Git Product home page Git Product logo

3d-oae's Introduction

Self-Supervised Point Cloud Representation Learning with Occlusion Auto-Encoder

Created by Junsheng Zhou, Xin Wen, Baorui Ma, Yu-Shen Liu, Yue Gao, Yi Fang, Zhizhong Han

[arXiv] [Project Page] [Models]

This repository contains official PyTorch implementation for Self-Supervised Point Cloud Representation Learning with Occlusion Auto-Encoder.

intro

We present a novel self-supervised point cloud representation learning framework, named 3D Occlusion Auto-Encoder (3D-OAE).

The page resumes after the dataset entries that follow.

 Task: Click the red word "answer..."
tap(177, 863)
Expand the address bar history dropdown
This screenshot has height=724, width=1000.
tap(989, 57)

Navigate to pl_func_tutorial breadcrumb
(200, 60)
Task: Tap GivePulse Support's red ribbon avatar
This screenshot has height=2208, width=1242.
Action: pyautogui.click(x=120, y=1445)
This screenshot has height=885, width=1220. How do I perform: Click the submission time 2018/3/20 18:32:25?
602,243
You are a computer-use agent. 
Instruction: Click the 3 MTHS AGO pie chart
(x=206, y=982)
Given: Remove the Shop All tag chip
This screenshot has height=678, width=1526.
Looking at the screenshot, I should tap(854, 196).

Our key idea is to randomly occlude some local patches of the input point cloud and establish the supervision via recovering the occluded patches using the remaining visible ones. Specifically, we design an encoder for learning the features of visible local patches, and a decoder for leveraging these features to predict the occluded patches. In contrast to previous methods, our 3D-OAE can remove a large proportion of patches and predict them only with a small number of visible patches, which enable us to significantly accelerate training and yield a nontrivial self-supervisory performance. The trained encoder can be further transferred to various downstream tasks. We demonstrate our superior performances over the state-of-the-art methods in different discriminant and generative applications under widely used benchmarks.

intro

We first extract seed points from the input point cloud using FPS, and then separate the input into point patches by grouping local points around each seed point using KNN. After that, we randomly occlude high ratio of patches and subtract each visible patch to its corresponding seed point for detaching the patch from its spatial location. The encoder operates only on the embeddings of visible patches and the learnable occlusion tokens are combined to the latent feature before the decoder . Finally, we operate addition to the output patches and their corresponding seed points to regain their spatial locations and further merge the local patches into a complete shape, where we compute a loss function with the ground truth.

Pretrained Models

Model Dataset Task Performance Config Url
3D-OAE (SSL) ShapeNet Linear-SVM 92.3 (Acc.) config Google Drive
Transformer/PoinTr PCN Point Cloud Completion 6.97 (CD.) config Google Drive
Transformer ModelNet Classification 93.4 (Acc.) config Google Drive
Transformer ScanObjectNN Classification 89.16 (Acc.) config Google Drive
Transformer ScanObjectNN Classification 88.64 (Acc.) config Google Drive
Transformer ScanObjectNN Classification 83.17 (Acc.) config Google Drive
Transformer ShapeNetPart Part Segmentation 85.7 (Acc.) config Google Drive

Usage

Requirements

  • PyTorch >= 1.7.0
  • python >= 3.7
  • CUDA >= 9.0
  • GCC >= 4.9
  • torchvision
  • timm
  • open3d
  • tensorboardX
pip install -r requirements.txt

Building Pytorch Extensions for Chamfer Distance, PointNet++ and kNN

NOTE: PyTorch >= 1.7 and GCC >= 4.9 are required.

# Chamfer Distance
bash install.sh
# PointNet++
pip install "git+git://github.com/erikwijmans/Pointnet2_PyTorch.git#egg=pointnet2_ops&subdirectory=pointnet2_ops_lib"
# GPU kNN
pip install --upgrade https://github.com/unlimblue/KNN_CUDA/releases/download/0.2/KNN_CUDA-0.2-py3-none-any.whl

Dataset

We use ShapeNet for the self-supervised learning of 3D-OAE models. And finetuning the 3D-OAE models on ModelNet, ScanObjectNN, PCN and ShapeNetPart

The details of used datasets can be found in DATASET.md.

Self-supervised learning

For self-supervised learning of 3D-OAE models on ShapeNet, simply run:

bash ./scripts/run_OAE.sh <NUM_GPU> \
    --config cfgs/SSL_models/Point-OAE_2k.yaml \
    --exp_name <name> \
    --val_freq 1

val_freq controls the frequence to evaluate the Transformer on ModelNet40 with LinearSVM.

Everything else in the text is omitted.